Collected data entries:

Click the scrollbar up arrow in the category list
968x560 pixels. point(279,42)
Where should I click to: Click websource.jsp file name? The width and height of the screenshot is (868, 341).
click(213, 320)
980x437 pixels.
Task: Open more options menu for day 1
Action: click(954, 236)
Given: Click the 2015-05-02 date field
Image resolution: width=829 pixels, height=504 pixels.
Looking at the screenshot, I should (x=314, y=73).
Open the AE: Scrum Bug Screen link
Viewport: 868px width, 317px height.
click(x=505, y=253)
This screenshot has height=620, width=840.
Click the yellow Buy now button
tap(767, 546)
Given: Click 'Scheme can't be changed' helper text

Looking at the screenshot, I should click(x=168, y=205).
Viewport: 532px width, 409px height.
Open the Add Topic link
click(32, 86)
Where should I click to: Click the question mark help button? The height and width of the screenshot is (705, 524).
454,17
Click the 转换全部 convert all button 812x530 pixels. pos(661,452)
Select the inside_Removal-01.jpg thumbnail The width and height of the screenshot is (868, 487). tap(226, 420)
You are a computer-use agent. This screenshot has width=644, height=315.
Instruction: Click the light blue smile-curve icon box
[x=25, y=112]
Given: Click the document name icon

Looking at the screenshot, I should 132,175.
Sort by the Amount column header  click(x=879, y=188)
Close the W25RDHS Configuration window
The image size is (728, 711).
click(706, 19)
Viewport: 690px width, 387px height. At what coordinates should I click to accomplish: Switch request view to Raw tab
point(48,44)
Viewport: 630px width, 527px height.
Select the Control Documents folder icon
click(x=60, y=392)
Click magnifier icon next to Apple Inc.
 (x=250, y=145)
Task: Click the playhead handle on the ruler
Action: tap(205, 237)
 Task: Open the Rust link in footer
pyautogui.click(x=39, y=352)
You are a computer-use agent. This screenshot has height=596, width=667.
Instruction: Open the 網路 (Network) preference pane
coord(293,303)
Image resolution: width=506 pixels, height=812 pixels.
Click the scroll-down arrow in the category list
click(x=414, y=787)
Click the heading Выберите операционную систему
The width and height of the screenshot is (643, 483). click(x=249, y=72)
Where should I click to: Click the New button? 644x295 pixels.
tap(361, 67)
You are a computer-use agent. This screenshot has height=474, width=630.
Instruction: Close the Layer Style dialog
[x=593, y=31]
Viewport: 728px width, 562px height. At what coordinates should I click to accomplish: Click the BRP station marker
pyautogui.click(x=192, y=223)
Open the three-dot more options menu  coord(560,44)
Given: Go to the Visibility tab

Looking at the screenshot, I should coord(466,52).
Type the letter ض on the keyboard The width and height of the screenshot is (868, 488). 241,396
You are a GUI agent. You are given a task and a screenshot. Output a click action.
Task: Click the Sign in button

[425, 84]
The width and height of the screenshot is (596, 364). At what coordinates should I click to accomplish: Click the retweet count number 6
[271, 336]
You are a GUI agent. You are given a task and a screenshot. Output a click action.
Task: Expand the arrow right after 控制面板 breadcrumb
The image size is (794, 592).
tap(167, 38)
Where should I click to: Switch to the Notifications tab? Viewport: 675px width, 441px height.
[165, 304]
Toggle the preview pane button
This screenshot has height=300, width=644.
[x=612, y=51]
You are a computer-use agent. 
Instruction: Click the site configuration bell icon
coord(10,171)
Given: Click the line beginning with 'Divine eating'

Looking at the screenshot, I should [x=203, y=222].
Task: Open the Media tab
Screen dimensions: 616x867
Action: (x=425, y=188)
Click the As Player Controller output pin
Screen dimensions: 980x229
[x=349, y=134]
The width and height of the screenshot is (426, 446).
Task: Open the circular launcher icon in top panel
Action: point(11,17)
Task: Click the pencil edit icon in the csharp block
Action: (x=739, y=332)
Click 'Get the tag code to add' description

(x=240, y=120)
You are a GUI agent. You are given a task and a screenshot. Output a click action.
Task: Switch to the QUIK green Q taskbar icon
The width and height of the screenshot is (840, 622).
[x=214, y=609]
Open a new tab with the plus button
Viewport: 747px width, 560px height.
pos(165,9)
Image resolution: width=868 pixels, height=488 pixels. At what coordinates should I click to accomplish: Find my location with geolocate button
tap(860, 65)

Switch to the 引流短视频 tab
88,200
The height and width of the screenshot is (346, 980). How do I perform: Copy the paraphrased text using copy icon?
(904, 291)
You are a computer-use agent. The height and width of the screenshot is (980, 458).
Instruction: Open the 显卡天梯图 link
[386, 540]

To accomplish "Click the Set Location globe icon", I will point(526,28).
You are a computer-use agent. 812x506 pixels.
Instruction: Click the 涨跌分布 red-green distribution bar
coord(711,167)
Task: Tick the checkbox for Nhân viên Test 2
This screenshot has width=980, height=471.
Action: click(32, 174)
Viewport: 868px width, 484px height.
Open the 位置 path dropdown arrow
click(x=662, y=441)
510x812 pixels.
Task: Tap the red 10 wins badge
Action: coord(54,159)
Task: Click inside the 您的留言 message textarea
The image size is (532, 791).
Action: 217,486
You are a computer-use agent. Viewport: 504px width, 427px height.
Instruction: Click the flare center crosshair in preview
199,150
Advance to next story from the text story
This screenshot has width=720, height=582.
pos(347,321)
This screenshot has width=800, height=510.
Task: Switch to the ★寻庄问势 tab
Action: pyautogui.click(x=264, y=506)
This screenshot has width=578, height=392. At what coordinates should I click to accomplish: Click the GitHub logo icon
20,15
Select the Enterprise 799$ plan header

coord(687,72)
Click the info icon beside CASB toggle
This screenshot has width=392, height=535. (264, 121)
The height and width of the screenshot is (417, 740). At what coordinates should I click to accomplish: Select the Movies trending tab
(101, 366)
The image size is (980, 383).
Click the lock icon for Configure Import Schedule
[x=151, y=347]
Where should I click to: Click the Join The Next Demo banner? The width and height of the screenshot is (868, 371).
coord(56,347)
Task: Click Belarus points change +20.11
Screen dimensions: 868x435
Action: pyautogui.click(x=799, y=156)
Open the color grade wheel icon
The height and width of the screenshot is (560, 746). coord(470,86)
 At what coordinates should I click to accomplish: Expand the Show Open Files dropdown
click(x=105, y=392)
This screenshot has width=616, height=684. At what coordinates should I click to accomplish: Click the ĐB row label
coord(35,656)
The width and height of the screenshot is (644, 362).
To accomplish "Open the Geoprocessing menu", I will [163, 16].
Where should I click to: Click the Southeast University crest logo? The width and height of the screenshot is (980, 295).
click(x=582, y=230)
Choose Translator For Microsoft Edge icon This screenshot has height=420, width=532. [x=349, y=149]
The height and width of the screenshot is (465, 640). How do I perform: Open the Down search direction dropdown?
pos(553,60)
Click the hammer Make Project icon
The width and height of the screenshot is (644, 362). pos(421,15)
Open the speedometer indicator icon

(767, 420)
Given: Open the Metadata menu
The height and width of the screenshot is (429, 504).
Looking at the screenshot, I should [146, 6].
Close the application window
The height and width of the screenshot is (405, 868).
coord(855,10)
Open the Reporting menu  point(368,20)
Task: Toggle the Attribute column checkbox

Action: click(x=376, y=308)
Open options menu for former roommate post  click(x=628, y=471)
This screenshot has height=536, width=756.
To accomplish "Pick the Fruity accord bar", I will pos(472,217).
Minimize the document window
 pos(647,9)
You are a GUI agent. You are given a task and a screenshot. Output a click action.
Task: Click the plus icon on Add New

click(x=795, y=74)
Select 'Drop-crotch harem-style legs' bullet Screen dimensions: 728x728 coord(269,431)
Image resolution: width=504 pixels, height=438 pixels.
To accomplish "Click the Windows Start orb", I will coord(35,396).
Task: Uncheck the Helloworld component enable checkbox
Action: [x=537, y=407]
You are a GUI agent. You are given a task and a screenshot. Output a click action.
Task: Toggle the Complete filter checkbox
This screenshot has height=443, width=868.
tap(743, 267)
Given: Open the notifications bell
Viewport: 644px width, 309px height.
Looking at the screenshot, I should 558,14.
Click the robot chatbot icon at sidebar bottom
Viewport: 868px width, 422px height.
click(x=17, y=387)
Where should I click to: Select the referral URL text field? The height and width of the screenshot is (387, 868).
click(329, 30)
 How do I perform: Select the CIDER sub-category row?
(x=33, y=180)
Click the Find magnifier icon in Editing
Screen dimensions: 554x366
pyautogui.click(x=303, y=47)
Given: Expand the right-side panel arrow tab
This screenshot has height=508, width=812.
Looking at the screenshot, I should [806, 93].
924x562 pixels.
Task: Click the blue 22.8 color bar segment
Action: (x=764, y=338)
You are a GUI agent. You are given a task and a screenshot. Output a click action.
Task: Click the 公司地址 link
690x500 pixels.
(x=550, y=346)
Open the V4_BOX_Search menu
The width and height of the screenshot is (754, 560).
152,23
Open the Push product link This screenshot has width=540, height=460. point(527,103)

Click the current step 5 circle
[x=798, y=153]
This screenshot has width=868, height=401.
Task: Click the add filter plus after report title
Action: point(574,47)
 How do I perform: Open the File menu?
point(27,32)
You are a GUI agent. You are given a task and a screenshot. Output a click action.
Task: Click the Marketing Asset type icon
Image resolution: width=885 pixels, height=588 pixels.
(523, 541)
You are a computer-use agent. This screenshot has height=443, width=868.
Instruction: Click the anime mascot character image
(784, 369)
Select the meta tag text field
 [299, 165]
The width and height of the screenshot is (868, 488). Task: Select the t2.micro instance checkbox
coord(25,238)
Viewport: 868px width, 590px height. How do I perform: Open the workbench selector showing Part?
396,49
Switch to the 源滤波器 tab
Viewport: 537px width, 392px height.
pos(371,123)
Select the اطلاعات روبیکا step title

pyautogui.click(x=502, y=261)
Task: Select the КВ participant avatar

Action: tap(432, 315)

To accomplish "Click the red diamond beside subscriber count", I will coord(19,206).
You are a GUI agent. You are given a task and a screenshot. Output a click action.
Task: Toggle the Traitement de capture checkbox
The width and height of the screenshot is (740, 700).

### EXERCISE BRIEF
Check each line of the records for "right" and copy the ones that contain it.

### REPLY TO THE EXERCISE
Task: Expand the arrow right after 控制面板 breadcrumb
Given: Expand the right-side panel arrow tab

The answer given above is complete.